Teaching and Advising Experience
Courses Taught
Northeastern U. CS 6240: Parallel Data Processing in MapReduce
-
F11,
F12,
S13
- Graduate course. This course covers techniques for
analyzing very large data sets. We introduce the MapReduce programming model
and the core technologies it relies on in practice, such as a distributed
file system. Related approaches and technologies from distributed databases
and Cloud Computing will also be introduced. Particular emphasis is placed
on practical examples and hands-on programming experience. Both plain
MapReduce and database-inspired advanced programming models running on top
of a MapReduce infrastructure will be used.

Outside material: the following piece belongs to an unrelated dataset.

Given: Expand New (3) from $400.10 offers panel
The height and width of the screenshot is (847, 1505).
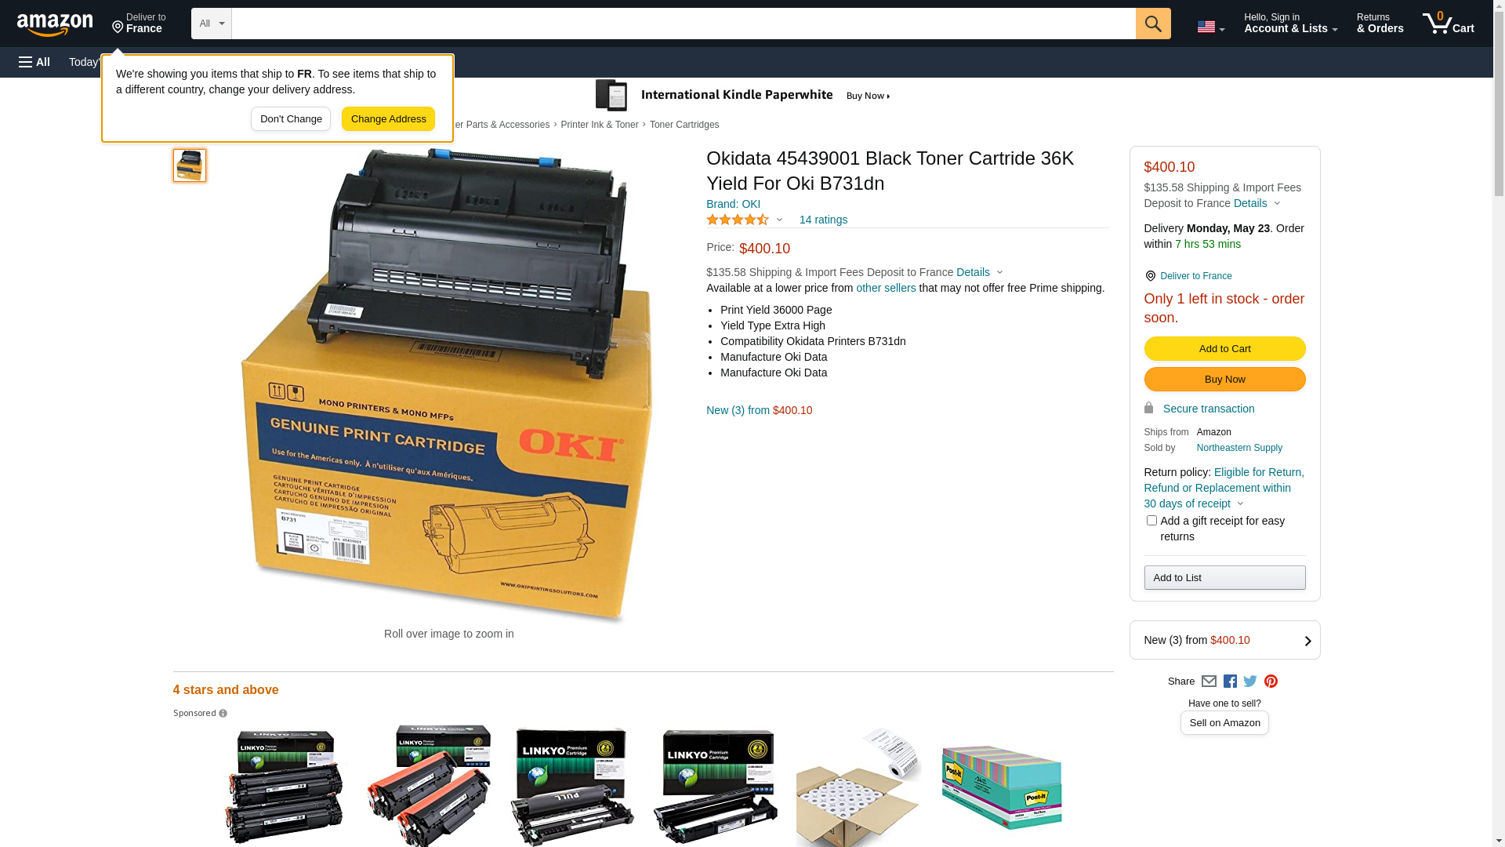Looking at the screenshot, I should coord(1225,640).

Northeastern U. CS 6220: Data Mining Techniques
-
F09,
S10,
S11,
S12
- Graduate course. This course covers various aspects of data mining including data
preprocessing, classification, ensemble methods, association rule mining, sequence
mining, and cluster analysis. The class project involves hands-on practice
of mining useful knowledge from a large database.

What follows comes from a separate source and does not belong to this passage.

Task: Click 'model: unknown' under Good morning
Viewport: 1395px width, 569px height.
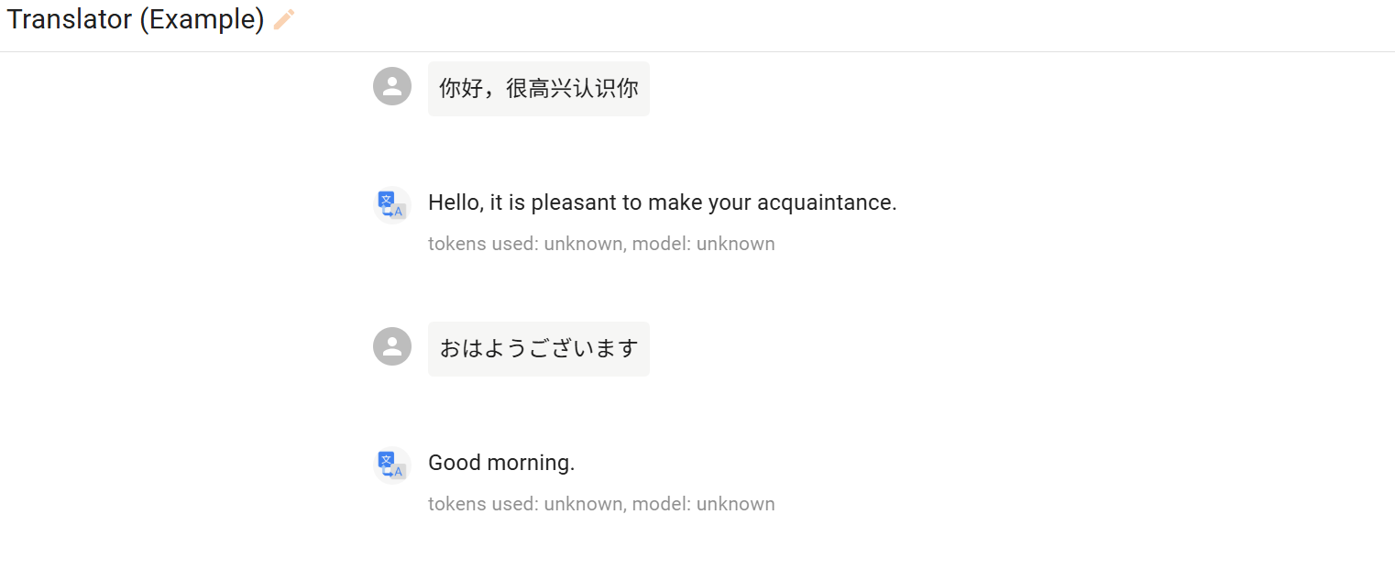Action: (x=704, y=504)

Northeastern U. CS 3200: Database Design
- F10,
S12,
F12
- Upper division undergraduate course. This course studies the design of relational databases, including the
entity-relationship model, normalization, relational algebra, SQL, triggers,
stored procedures, indexing, elementary query optimization, and fundamentals
of concurrency and recovery. The class project involves working with a
commercial relational database management system and accessing it from an
application.
Northeastern U.
CSG 339: Scalable Techniques for Massive Data
(Spring 2009)
- Graduate course. We discuss influential and cutting edge research papers from academia
and industry research groups. The course also has a project requirement
where students can choose a research project related to large-scale data
analysis.
Cornell U.
CS/INFO 330: Data-Driven Web Applications (Fall 2007)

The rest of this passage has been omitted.